Aim of the exercise
Once you reach the line containing "Click the star" in the entries below, write out that line and each one after it down to the line containing "Select the OPACITY", exactly and with nothing added.

Stored data
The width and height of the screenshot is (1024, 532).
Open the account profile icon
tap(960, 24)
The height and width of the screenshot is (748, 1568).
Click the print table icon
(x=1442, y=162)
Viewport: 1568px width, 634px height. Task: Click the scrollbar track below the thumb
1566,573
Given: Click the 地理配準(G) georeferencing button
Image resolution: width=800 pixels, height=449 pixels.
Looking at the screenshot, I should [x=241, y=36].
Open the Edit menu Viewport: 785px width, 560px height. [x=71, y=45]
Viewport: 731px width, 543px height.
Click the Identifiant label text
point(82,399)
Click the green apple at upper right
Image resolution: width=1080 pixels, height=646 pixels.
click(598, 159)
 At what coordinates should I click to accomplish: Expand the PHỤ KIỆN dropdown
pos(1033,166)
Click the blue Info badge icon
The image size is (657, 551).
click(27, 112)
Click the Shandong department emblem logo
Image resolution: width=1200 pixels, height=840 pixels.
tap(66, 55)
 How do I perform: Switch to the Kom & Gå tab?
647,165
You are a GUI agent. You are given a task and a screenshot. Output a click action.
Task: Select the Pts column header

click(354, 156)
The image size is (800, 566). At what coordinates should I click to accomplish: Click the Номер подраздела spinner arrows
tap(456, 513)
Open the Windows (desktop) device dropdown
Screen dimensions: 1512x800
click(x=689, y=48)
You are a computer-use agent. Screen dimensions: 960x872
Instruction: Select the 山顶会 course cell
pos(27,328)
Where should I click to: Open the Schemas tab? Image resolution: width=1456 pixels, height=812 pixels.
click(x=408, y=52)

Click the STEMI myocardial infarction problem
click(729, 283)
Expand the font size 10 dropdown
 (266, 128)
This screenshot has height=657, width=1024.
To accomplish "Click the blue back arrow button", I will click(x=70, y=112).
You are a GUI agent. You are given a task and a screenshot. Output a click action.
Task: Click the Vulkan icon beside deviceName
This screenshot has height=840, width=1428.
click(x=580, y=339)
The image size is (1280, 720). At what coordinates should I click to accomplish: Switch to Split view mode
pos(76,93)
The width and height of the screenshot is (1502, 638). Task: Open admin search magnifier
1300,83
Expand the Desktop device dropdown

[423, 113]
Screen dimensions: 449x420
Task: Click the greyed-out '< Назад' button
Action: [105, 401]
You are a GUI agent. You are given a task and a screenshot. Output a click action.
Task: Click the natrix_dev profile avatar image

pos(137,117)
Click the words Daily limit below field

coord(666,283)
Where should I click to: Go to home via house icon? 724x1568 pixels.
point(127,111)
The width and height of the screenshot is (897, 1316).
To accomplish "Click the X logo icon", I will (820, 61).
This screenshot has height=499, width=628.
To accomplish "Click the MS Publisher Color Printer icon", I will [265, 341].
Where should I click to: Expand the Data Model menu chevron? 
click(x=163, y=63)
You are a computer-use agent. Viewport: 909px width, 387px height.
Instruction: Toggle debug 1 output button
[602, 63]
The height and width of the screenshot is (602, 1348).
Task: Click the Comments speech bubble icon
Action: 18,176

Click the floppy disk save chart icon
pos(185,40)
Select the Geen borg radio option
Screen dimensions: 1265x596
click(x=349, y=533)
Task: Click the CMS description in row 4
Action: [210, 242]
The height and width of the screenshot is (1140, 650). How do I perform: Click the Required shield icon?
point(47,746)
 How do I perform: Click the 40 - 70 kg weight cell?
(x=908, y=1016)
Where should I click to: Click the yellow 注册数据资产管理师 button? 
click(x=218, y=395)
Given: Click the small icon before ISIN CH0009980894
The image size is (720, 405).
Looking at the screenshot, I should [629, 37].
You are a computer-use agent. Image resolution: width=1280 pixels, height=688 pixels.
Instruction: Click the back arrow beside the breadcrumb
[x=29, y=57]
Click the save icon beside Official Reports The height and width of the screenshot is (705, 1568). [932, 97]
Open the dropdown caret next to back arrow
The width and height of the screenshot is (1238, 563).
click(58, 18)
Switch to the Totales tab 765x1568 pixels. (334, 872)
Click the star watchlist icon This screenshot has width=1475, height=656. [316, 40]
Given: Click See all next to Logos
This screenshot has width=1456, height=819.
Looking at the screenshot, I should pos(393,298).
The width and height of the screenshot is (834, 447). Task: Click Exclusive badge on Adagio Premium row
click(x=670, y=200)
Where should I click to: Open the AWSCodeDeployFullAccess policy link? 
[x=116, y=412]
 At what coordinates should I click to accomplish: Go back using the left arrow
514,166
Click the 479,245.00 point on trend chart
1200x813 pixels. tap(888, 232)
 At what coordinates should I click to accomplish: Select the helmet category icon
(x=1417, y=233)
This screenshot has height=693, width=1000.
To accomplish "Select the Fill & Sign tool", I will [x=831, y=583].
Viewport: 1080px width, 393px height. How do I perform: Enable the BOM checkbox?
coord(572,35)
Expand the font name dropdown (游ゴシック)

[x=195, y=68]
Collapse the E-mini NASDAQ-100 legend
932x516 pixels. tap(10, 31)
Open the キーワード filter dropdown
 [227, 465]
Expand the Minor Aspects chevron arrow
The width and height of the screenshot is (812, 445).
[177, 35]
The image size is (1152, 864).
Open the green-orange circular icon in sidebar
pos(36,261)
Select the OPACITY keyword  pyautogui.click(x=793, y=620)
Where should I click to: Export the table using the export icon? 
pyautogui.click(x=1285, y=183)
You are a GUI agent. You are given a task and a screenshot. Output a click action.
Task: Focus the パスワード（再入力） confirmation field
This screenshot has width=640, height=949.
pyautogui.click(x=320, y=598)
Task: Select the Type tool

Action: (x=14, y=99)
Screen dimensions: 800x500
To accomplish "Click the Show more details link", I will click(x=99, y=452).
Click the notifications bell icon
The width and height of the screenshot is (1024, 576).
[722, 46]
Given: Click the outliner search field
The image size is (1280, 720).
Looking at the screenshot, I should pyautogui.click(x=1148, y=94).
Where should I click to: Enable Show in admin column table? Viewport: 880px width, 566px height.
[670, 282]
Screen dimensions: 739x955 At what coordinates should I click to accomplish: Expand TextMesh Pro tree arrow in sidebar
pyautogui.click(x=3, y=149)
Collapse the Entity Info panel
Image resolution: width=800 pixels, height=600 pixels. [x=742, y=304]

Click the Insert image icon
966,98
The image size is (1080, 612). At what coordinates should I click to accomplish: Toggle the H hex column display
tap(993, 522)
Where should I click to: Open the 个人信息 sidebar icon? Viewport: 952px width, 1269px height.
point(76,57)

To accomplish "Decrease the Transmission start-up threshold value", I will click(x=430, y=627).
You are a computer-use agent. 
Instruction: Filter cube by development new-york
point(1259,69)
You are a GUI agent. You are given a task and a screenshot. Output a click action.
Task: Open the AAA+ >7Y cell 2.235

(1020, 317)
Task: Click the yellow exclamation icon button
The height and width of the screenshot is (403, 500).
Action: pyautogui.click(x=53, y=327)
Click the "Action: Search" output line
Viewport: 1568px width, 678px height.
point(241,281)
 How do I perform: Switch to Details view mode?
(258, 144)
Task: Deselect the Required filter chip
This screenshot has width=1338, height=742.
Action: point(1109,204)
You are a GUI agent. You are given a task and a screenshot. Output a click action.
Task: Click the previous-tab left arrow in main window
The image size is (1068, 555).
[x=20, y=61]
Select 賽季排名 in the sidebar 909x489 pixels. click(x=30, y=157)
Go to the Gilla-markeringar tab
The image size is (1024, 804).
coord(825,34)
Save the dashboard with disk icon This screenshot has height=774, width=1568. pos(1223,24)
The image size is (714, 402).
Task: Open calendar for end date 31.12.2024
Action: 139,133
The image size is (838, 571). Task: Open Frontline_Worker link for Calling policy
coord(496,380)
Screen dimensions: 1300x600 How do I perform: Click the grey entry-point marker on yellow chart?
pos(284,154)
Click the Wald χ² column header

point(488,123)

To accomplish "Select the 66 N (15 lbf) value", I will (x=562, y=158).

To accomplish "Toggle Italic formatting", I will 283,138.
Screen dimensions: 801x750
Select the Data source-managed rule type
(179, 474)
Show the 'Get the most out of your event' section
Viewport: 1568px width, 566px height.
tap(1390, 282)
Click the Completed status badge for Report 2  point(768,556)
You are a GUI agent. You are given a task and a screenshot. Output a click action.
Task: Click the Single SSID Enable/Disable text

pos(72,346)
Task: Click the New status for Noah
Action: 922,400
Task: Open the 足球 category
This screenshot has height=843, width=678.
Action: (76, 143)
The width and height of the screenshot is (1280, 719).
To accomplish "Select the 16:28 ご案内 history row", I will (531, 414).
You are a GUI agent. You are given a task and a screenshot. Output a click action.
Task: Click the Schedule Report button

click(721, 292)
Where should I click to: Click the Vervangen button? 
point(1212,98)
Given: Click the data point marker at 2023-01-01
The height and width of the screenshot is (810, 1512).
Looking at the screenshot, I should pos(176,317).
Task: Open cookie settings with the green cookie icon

Task response
Click the star watchlist icon This screenshot has width=1475, height=656. [316, 40]
Given: Click See all next to Logos
This screenshot has width=1456, height=819.
Looking at the screenshot, I should pos(393,298).
The width and height of the screenshot is (834, 447). Task: Click Exclusive badge on Adagio Premium row
click(x=670, y=200)
Where should I click to: Open the AWSCodeDeployFullAccess policy link? 
[x=116, y=412]
 At what coordinates should I click to accomplish: Go back using the left arrow
514,166
Click the 479,245.00 point on trend chart
1200x813 pixels. tap(888, 232)
 At what coordinates should I click to accomplish: Select the helmet category icon
(x=1417, y=233)
This screenshot has height=693, width=1000.
To accomplish "Select the Fill & Sign tool", I will [x=831, y=583].
Viewport: 1080px width, 393px height. How do I perform: Enable the BOM checkbox?
coord(572,35)
Expand the font name dropdown (游ゴシック)

[x=195, y=68]
Collapse the E-mini NASDAQ-100 legend
932x516 pixels. tap(10, 31)
Open the キーワード filter dropdown
 [227, 465]
Expand the Minor Aspects chevron arrow
The width and height of the screenshot is (812, 445).
[177, 35]
The image size is (1152, 864).
Open the green-orange circular icon in sidebar
pos(36,261)
Select the OPACITY keyword  pyautogui.click(x=793, y=620)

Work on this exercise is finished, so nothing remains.